When focusing on the comparisons for wave periods (Tp), larger differences can be observed between the two Transects. At Transect 1, almost no decrease in the Tp between the offshore and nearshore location occurs (Figure 9, bottom left). At both locations, Tp varies between approximately 4 and 7 s. Overall, Tp is up to approximately 1 s shorter in Delft3D. At Transect 2, however, Tp at the nearshore location is only half of the Tp at the offshore location, decreasing from approximately 6 s to 3 s (Figure 9, bottom right). The offset of Delft3D compared to ERA5 and SwanOne is comparable to that at Transect 1. As can be seen for Hs at the nearshore location, the temporal variation in Tp at the nearshore location is relatively weak in Delft3D when compared to SwanOne. The differences in Hs as well replicate the results from the measurement campaign and are therefore most likely caused by the same bathymetry effects.
In addition to the different bathymetries used in the two modeling approaches that could lead to differences in Hs and Tp, as discussed above, there are various other potential reasons. Particularly, it is expected that Delft3D could better represent the wave conditions since it considers important factors such as wind surge, wave diffraction, wave–wave interactions, and wave–current interactions. All of these factors are not considered in SwanOne. Swell, which was found to be essential in the correct simulation with Delft3D, is considered in both models through the use of ERA5 input.
Despite the uncertainties due to the bathymetries being used in this shallow coastal area, Figure 10 illustrates the advantages of the 2D approach, where Hs and Tp at one timestep during the first period of enhanced wave heights (00:00 UTC on 17 August 2000) are shown as an example. Using Delft3D, wave conditions can easily be derived for any other location along the coast; therefore, result extraction only depends on the grid resolution of the model. Simulating ocean waves over a larger domain also allows for interaction not only with other waves, currents, and the atmosphere but also with topographic features, which manifests, e.g., in wave attenuation and diffraction at islands in the Gulf of Thailand. On the contrary, SwanOne only considers a simple, one-way interaction with the atmosphere and strongly depends on the grid spacing of the input wave conditions.

3.2.2. Calculation of Average and Extreme Conditions for Different Return Periods

After validating and comparing SwanOne and Delft3D successfully under different conditions, SwanOne was finally used for the calculation of extreme wave heights close to the coast, which are intended to be used for breakwater design. According to local dike regulations, the coastal protection for the MD needs to consider a return period of 20 to 30 years, based on the agricultural use and the population density of the protected hinterland [53]. The following step was only performed for the 1D model, as the statistical analysis of return periods from ERA5 is not possible for the 2D approach due to the lack of many boundary conditions.
Table 2 gives the input parameters for wave heights, wave periods and wind speed, taken from the statistical analysis of ERA5 data from 1979 to 2019 for return periods between 10 and 100 years.
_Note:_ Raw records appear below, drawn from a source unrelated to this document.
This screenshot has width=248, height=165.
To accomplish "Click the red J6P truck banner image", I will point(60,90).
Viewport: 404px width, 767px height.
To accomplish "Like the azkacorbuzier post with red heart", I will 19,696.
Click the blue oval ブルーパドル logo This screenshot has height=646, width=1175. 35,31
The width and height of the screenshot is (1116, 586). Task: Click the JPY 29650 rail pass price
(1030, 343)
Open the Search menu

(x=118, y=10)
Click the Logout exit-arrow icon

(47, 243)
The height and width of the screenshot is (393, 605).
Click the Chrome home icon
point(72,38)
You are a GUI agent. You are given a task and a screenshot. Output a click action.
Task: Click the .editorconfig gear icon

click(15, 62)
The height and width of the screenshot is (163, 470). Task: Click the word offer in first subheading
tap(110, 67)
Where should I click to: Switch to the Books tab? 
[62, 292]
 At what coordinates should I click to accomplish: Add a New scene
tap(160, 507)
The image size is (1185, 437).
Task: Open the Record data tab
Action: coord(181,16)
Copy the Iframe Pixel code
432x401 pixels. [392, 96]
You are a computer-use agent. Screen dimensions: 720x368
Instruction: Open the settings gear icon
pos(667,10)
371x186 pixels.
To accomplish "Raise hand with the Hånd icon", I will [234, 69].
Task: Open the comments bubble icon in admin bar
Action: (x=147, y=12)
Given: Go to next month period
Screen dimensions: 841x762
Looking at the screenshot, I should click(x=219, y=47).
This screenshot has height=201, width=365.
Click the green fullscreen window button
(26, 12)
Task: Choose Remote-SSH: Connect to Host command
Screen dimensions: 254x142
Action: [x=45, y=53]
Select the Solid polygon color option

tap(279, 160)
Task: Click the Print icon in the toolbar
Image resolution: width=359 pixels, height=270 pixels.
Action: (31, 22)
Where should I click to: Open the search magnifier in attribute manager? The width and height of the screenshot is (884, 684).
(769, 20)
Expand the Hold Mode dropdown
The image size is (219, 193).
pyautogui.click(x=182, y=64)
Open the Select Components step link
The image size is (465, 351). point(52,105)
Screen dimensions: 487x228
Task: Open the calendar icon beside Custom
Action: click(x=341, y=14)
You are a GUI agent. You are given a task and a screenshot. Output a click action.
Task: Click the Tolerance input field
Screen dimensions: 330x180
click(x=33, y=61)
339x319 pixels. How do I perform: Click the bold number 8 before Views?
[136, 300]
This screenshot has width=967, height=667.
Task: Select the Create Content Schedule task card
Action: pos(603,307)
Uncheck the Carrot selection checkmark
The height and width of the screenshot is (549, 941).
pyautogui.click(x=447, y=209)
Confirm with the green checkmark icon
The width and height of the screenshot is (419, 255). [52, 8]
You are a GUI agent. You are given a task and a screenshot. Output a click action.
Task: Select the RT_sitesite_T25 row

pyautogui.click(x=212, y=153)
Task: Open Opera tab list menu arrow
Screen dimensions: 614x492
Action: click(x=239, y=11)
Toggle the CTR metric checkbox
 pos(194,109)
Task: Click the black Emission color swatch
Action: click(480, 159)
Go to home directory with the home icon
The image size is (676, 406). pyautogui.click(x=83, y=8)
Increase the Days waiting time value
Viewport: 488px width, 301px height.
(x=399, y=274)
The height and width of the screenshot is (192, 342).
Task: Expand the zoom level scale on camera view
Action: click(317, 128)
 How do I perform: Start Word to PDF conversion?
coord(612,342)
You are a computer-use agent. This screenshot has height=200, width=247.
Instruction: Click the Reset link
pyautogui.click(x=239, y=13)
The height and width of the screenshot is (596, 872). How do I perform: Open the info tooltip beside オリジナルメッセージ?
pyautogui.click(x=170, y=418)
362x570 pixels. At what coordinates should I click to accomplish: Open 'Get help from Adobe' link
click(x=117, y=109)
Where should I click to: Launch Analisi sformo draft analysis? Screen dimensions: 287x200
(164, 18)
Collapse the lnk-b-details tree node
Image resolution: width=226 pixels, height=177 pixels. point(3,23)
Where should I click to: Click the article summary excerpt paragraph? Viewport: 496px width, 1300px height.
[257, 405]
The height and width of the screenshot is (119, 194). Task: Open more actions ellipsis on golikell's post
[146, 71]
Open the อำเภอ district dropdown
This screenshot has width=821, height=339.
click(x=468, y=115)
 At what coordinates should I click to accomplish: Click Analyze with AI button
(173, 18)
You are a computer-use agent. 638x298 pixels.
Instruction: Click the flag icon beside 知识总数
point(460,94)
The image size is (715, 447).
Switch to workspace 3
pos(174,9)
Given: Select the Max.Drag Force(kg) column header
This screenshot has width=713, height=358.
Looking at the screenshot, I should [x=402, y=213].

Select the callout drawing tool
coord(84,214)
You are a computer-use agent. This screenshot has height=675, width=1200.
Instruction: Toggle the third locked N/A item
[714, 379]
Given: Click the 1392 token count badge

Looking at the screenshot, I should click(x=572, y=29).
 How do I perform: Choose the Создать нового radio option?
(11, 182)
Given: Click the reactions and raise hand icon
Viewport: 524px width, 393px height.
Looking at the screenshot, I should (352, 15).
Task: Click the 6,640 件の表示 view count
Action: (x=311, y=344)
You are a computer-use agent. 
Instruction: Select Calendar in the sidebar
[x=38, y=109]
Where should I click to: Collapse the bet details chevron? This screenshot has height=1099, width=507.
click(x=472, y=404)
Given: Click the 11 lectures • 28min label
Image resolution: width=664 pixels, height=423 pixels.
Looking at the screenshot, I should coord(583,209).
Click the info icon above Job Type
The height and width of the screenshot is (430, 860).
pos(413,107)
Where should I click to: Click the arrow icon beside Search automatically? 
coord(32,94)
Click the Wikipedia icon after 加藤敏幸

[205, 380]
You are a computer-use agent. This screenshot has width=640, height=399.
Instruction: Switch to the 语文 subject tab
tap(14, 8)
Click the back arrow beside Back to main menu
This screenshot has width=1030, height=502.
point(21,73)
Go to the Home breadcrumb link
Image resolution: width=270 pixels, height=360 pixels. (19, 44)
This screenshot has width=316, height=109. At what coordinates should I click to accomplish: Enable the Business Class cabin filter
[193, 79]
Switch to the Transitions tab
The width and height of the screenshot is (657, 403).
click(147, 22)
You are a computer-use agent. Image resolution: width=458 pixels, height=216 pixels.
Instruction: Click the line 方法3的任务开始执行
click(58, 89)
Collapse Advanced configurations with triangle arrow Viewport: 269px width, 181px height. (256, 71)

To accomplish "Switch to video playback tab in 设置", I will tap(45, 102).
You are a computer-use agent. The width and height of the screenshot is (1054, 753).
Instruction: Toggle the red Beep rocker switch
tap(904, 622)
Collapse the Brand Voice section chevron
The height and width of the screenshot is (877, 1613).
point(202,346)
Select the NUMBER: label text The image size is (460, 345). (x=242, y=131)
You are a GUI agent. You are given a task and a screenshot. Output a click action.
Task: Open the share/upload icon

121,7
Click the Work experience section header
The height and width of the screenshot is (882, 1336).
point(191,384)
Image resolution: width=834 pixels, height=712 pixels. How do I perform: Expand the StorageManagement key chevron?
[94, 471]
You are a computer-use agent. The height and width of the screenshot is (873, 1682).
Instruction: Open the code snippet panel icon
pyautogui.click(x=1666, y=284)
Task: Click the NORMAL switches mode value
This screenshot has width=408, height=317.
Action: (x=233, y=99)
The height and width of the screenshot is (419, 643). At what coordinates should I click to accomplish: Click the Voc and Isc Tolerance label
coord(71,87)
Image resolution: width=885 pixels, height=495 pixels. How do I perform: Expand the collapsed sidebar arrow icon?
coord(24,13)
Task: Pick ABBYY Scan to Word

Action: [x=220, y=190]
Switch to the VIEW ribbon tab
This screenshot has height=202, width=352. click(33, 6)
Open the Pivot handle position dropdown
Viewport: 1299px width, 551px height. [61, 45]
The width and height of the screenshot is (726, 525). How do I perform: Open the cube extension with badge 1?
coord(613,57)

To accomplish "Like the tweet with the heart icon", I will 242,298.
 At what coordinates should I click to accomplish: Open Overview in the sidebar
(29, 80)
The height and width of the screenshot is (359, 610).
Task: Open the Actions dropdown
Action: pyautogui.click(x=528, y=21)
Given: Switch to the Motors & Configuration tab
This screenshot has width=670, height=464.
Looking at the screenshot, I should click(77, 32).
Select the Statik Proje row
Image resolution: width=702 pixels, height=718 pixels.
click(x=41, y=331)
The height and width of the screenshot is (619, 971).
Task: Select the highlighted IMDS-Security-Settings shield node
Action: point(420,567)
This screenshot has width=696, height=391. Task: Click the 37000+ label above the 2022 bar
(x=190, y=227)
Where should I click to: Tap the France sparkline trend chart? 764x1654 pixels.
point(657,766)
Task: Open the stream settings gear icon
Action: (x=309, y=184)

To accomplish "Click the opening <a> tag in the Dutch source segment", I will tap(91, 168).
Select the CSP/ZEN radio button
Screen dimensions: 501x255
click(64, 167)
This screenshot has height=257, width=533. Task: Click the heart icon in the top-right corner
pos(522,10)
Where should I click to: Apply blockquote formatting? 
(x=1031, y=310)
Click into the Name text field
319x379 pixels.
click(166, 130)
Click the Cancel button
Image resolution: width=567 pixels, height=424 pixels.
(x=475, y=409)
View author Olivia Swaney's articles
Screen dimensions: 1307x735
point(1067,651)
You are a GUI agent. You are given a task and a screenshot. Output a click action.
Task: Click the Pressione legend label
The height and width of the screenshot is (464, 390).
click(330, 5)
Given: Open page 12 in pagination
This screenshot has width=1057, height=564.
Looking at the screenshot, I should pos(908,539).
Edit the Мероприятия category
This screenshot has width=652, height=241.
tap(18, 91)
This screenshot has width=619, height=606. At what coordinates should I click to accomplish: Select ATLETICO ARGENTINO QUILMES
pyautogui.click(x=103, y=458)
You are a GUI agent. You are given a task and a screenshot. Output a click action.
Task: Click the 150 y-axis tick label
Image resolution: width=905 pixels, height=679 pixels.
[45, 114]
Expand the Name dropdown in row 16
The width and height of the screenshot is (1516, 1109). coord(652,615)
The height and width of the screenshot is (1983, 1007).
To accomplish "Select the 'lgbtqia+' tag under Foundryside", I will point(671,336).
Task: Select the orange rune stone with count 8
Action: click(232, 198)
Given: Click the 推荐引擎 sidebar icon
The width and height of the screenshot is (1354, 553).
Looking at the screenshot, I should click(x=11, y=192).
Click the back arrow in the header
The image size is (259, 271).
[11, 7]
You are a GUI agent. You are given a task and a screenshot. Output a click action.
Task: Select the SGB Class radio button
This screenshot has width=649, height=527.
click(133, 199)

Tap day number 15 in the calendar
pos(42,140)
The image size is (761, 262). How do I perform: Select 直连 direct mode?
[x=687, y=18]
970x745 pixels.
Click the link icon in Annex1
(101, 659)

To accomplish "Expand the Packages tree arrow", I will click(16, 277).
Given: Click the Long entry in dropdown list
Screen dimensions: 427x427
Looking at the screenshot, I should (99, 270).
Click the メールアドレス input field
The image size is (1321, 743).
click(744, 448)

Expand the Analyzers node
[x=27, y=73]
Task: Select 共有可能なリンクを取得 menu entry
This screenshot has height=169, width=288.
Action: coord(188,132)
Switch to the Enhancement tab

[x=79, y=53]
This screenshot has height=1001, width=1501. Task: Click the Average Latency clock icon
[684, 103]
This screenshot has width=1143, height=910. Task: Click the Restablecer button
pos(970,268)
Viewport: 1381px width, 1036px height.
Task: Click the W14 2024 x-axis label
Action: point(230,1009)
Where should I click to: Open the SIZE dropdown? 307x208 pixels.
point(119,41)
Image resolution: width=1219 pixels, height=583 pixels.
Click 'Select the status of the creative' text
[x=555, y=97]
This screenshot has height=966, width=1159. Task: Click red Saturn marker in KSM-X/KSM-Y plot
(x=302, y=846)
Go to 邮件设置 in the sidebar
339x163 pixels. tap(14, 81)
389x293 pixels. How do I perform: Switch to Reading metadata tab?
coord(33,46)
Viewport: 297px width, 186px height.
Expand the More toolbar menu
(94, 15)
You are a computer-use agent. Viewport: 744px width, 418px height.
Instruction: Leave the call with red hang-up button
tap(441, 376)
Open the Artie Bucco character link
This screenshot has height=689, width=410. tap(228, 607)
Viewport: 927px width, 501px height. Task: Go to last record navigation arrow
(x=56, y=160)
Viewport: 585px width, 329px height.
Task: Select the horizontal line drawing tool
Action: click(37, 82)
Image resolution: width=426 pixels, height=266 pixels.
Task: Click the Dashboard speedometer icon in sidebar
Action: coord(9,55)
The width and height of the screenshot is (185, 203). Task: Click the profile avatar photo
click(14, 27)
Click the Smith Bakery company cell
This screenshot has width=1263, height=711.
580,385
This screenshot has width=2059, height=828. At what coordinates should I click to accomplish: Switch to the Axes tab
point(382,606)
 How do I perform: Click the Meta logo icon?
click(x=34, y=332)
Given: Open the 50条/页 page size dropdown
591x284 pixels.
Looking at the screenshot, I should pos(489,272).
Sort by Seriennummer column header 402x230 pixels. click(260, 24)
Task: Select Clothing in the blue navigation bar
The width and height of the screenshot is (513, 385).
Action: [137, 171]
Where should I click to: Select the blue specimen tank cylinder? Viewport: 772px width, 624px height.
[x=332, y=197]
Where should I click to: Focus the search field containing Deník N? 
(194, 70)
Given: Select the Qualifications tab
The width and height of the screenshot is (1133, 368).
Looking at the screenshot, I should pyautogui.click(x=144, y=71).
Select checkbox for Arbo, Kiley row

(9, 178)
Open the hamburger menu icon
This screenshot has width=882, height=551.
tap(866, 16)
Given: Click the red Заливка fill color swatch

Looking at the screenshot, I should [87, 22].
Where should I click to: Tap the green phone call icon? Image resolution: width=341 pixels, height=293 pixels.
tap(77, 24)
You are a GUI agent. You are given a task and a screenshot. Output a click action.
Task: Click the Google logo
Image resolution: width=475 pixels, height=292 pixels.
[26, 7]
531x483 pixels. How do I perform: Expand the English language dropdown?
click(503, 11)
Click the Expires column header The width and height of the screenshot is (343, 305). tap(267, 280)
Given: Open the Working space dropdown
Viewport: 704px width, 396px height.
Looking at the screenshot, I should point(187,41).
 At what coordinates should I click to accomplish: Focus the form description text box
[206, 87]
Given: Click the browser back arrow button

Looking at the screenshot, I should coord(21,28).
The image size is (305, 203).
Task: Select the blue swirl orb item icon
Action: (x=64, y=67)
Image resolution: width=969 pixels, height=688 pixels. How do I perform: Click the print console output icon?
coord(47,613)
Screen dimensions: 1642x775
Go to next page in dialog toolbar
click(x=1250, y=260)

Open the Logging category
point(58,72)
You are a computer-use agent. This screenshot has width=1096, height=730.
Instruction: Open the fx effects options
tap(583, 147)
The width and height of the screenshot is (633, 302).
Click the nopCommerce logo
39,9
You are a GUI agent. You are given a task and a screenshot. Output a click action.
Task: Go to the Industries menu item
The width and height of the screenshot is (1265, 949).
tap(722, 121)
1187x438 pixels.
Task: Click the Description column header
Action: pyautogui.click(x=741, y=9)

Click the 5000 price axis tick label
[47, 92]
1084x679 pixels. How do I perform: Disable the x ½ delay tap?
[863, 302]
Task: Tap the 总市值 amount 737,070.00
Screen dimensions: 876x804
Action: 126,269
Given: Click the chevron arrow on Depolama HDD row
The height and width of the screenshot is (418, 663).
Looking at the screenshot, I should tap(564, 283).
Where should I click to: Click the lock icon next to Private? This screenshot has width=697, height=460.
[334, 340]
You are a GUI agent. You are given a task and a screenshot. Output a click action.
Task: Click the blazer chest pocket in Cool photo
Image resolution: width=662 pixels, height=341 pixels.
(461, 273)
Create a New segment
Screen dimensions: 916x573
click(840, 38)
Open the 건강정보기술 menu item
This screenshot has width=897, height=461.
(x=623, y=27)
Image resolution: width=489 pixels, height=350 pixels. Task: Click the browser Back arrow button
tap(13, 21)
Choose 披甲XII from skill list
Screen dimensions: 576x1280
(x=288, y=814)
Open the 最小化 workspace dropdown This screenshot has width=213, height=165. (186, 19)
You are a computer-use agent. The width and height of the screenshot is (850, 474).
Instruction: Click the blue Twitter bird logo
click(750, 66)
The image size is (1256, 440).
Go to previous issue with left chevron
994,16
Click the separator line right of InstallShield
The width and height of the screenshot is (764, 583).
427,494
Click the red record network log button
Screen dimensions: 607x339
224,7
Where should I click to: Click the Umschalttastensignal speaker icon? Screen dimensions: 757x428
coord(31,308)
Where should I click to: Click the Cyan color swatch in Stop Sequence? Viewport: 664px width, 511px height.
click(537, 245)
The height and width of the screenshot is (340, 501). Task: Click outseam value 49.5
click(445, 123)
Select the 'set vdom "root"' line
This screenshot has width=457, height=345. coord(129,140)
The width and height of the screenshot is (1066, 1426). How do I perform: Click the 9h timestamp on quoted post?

As described in Section 2.2, only waves from a western direction were considered in this evaluation, therefore comprising mostly waves during the southwest monsoon season. The water level variations for the different return periods are based on measurements at the Song Doc hydrological station from 1996 to 2019 following the same statistical evaluation as performed for the wave heights. Due to the lack of long-term local sea level data, average water levels at Song Doc were applied for both transects following the assumption that there is not much variance of water level along the western coast. Water level variations in Table 2 therefore comprise a combination of wind surge and tides. Calculations were performed for the mean Hs and maximum Hs, whereas both refer to a respective average from the ERA5 analysis. Results for Hs are presented in Figure 8 for return periods of 10 years (green), 20 years (blue), and 50 years (red). The left column shows the decrease in wave height, while the wave is transferred from offshore (25 km) to nearshore (1 km), and the right column gives a focus on the last 1000 m towards the coast. As expected, for the intermediate and shallow water conditions, the wave height mainly follows the bathymetry profile, featuring a slight, constant decrease along the slowly rising bathymetry of Transect 1 in contrast to a sudden change at approx. 15 km distance to the coast, where the shelf plateau drops steeply for Transect 2.
As shown in Figure 11, the long-term average wave heights along the first kilometer, e.g., 100 m, range around 0.5 m corresponding to a water depth of 1.2 m at Transect 1 and approximately 0.2 m of wave height corresponding to a water depth of 1.0 m at Transect 2 (solid black lines). Maximum average wave heights at Transect 1 are around 0.7 m and are therefore substantially higher than the maximum average wave heights of 0.2 m at Transect 2 (dashed black lines).
These numbers are in good agreement with average nearshore significant wave heights from previous surveys with 0.5 m up to 0.85 m at the western coast of the MD [19]. Results at Soc Trang for wave transformation from offshore to nearshore using the XBeach model also show comparable results reducing a 2 m wave height at 10 km down to 0.5 m at the beach for comparable bathymetry conditions like at Transect 1.
Related to the coastal protection, e.g., by detached breakwaters, wave heights for return periods of 20 years at a realistic implementation distance between 100 m up to 300 m to the coast range from 1.1 m to 1.3 m corresponding to water depths of 2.33 m to 2.88 m at Transect 1, while wave heights at Transect 2 range approximately 0.65 m corresponding to a water depth of 2.12 m. Maximum wave heights for the same return period and distance show negligibly higher values for both transects. This might be attributed to the fact that the wave heights in shallow water near to the coast are already close to the physical limit.
As a well-known fact, wave heights are significantly dependent on water depth, especially for the shallow nearshore zone. Increasing water levels, therefore, would directly increase the maximum possible wave height at the coast. Under extreme weather conditions, water levels could also rise due to stable wind stress (wind surge). This phenomenon was demonstrated using Delft3D by coupling the two modules Wave and Flow and applying winds with constant high speeds and directions to the model over an extended period of time. Within this test, the water depths are increased for approx. 1 m at a constant wind scale of 9 while they are up to 2 m at a wind scale of 11, therefore demonstrating a kind of worst-case wind swell scenario (see SM6 and Figure 10). However, it must be emphasized that increasing water depths would increase the submergence of any breakwater accompanied by wave overtopping rates. Therefore, extreme surge conditions would not inevitably lead to an adaptation of the breakwater design regarding its stability. Unfortunately, under such conditions, the waves can again hit the coastline without any prior reduction.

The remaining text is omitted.